* _Work order_: Once the pictures are removed, output the remaining entries exactly as given.

* _Task material_:
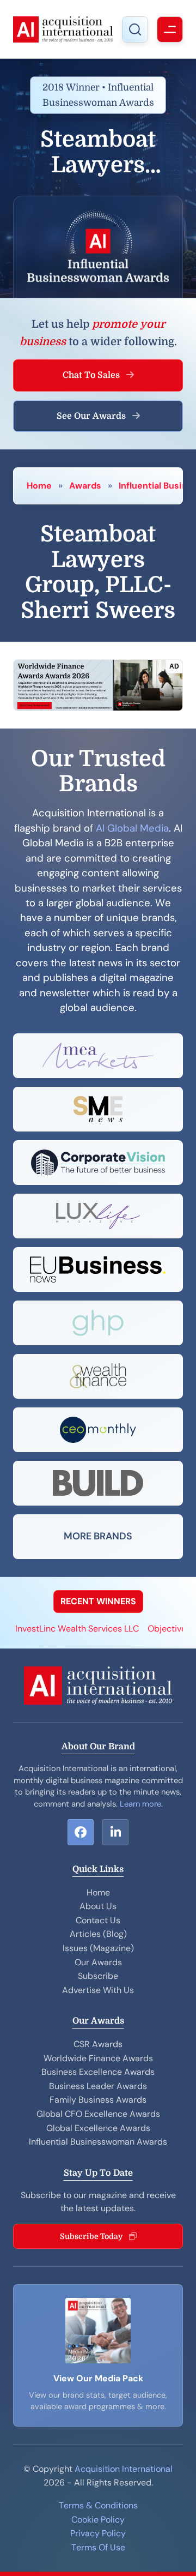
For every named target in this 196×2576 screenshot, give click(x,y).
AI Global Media (132, 828)
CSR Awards (98, 2044)
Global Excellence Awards (98, 2128)
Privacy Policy (98, 2533)
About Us (98, 1906)
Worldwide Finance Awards (98, 2058)
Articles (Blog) (98, 1934)
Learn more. (141, 1803)
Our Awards (98, 1962)
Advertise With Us (98, 1990)
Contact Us (98, 1920)
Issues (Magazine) (98, 1948)
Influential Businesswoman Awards (98, 2141)
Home (39, 485)
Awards (85, 485)
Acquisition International (124, 2469)
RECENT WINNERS (98, 1601)
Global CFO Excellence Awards (98, 2114)
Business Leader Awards (98, 2086)
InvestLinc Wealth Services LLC (66, 1628)
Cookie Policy (98, 2519)
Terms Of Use (98, 2547)
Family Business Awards (98, 2099)
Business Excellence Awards (98, 2072)
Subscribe (98, 1976)
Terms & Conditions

* _Result of the exercise_:
For every named target in this 196×2576 screenshot, give click(x,y).
AI Global Media (132, 828)
CSR Awards (98, 2044)
Global Excellence Awards (98, 2128)
Privacy Policy (98, 2533)
About Us (98, 1906)
Worldwide Finance Awards (98, 2058)
Articles (Blog) (98, 1934)
Learn more. (141, 1803)
Our Awards (98, 1962)
Advertise With Us (98, 1990)
Contact Us (98, 1920)
Issues (Magazine) (98, 1948)
Influential Businesswoman Awards (98, 2141)
Home (39, 485)
Awards (85, 485)
Acquisition International (124, 2469)
RECENT WINNERS (98, 1601)
Global CFO Excellence Awards (98, 2114)
Business Leader Awards (98, 2086)
InvestLinc Wealth Services LLC (66, 1628)
Cookie Policy (98, 2519)
Terms Of Use (98, 2547)
Family Business Awards (98, 2099)
Business Excellence Awards (98, 2072)
Subscribe (98, 1976)
Terms & Conditions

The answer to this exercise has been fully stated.